Sorry I’ve been rather absent lately. I’ve been working on some fun (but time consuming) projects. For one, it was the tomato cooking contest time of year again (remember my winning tomato coconut chicken?): I got another 1st for my sauce and two 2nds for the soup and salsa I did. I even lost in the soup category to the same person as last year! And given how awesome my corn gazpacho is, that guy must be really good at soups. Il Fiorello Olive Oil has posted the recipes from this year’s winners, so you should check out my mango tomato chicken while you can still get really fresh heirloom tomatoes.
The other much bigger project is that I am now cooking for a newly opened local taproom! Pioneer Taproom just opened so I have been spending way too much time making sure they have all the components they need for food and figuring out how quickly I need to replenish things. And because everything happened at once, one of our first menu items (prone to change based on seasonal availability of ingredients) includes the salsa I made for the Tomato Fest: a sungold and plum salsa.

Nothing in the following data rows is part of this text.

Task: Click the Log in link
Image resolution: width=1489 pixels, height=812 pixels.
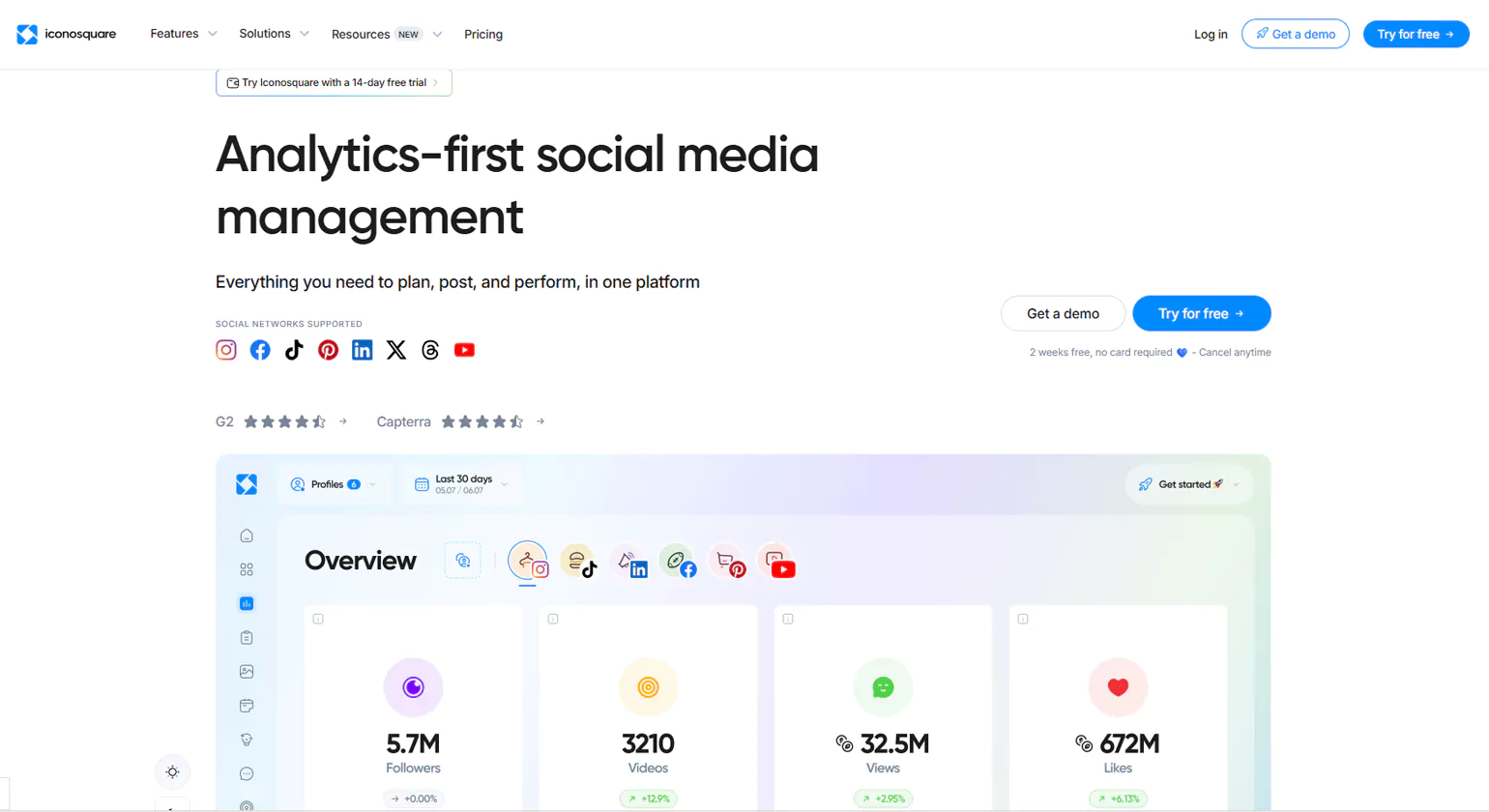Action: pos(1211,34)
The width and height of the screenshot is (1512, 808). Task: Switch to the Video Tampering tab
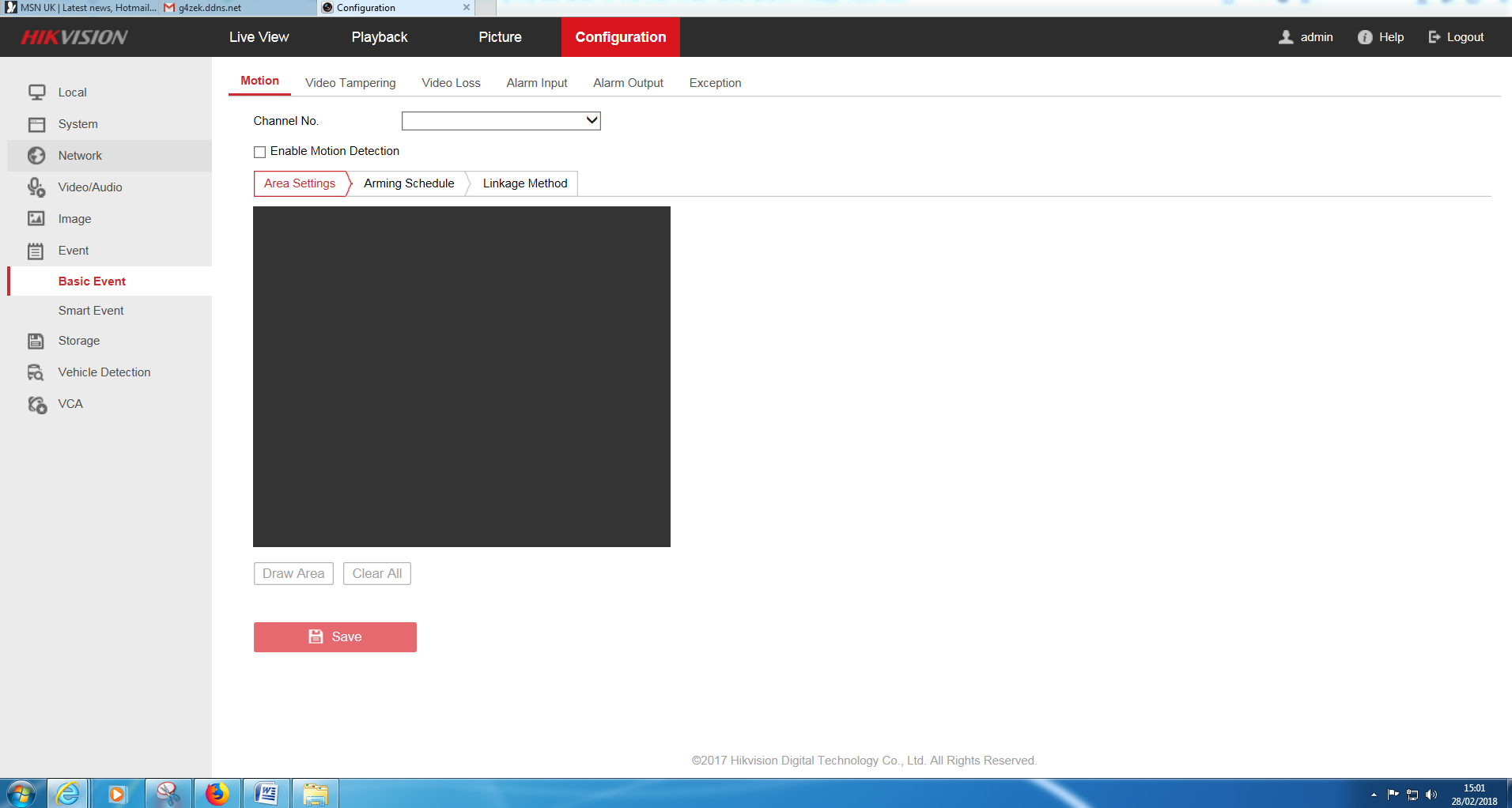click(x=350, y=83)
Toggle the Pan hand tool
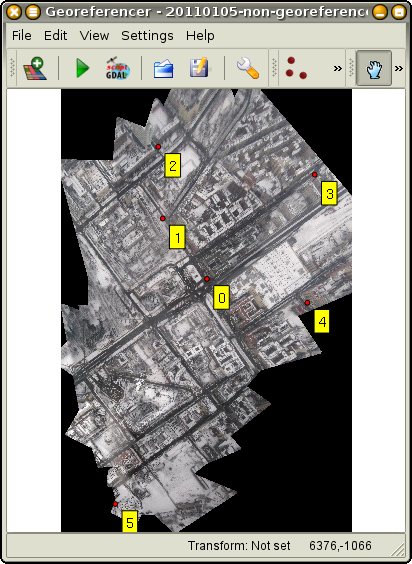This screenshot has width=412, height=564. click(374, 68)
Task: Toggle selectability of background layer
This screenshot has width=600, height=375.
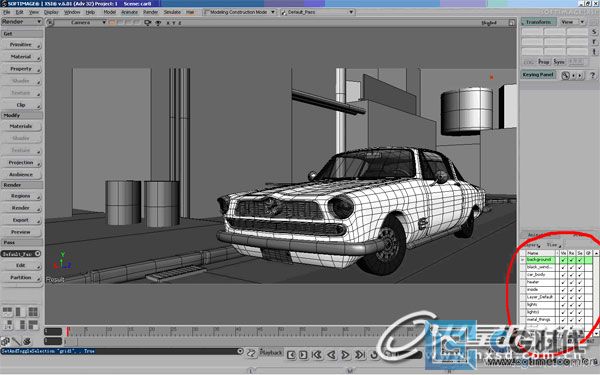Action: [x=580, y=260]
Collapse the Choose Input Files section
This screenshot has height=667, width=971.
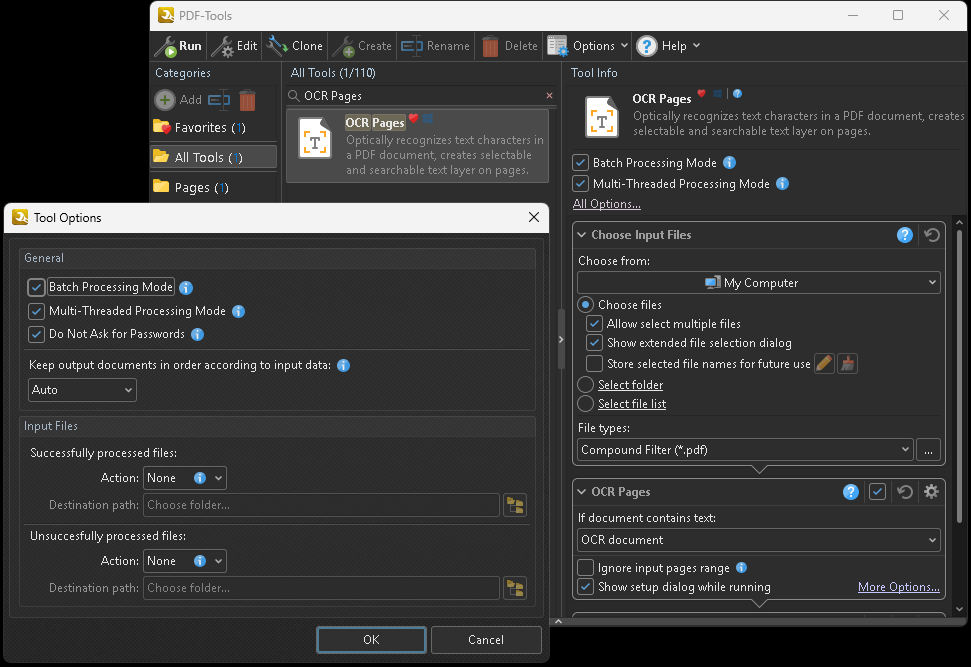(583, 234)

Don’t worry, I won’t abandon you here, it will just be about finding the balance. It takes a bit extra to get things up and running.
In the meantime, a recipe
Like the lime and coriander marinade, this is one I used last year (then it was with cubed beef skewered and grilled) and have edited slightly. In this case, I switched so that it can be cooked in a pan or grilled. Also doing a flank steak made it so much more versatile; slice it on salads, serve with some cous cous and grilled summer vegetables, or as part of an assemble-your own platter like I did. Our meal was served with my version of caponata and pita-like flatbread (I don’t get the proper pockets when I cook it stove top. But some hummus might be a great addition – perhaps this hatch chile variant from a fellow Bay Area food blogger.
When I was going about perfecting this to post I made it several times. And I knew I had a winner when Ian ate it and said… well something I can’t repeat here, but rest assured it was very positive. And he ate it happily three times in one month. Usually he’s reluctant to eat anything twice (except for pizza, burgers, or sausage and eggs). The hardest part of the recipe creation process was timing it properly to get photographs before we ate it. It’s always a tight confluence of events; having the time to cook and photograph, having the energy and not being voraciously hungry (which often results in haphazard images), and having the ingredients in the house (especially particular meats – we don’t eat them, so I freeze them, then they aren’t defrosted when I want to cook). When a recipe is a major hit it makes all of the above so much easier.
An extra note
While I am being busy and occasionally missing a post date (I will try not to, but let’s be realistic here) there are 12 other never-posted recipes in my give-away cookbook: Produce Basket Cooking – Seasonal Recipes. All these vegetarian recipes are made with things you might get in a CSA produce box or from your local farmer’s market. The summer section also includes my salad entry from last year’s Tomato Fest!
Mediterranean Marinated Flank Steak
- 1 lb/450g flank steak
- 1 tsp/3g cinnamon
- 1 tbs/7g smoked paprika
- 2 tsp/5g ground cumin
- 2 tsp/6g sumac
- 1 tbs/6g lemon zest
- ¼ c/60ml lemon juice
- ¼ c/60ml amaretto
- 2 tbs/30ml olive oil
- Combine all ingredients except steak and olive oil in a large bowl.
- Pat dry flank steak and add to marinade, submerging as much as possible. Spoon marinade onto bits that are not covered.
- Cover and allow to sit in fridge for at least 30 minutes (preferably up to 1 ½ hours), flipping at least once.
- Heat oil in a heavy pan (cast iron is beson med-high. Sear first side of marinated steak for 2 minutes. Flip and sear second side. Reduce heat to medium and cook, flipping once more. (I don’t have specifics because this well depend on the thickness of your steak and the desired doneness).
- This can also be cooked on a grill.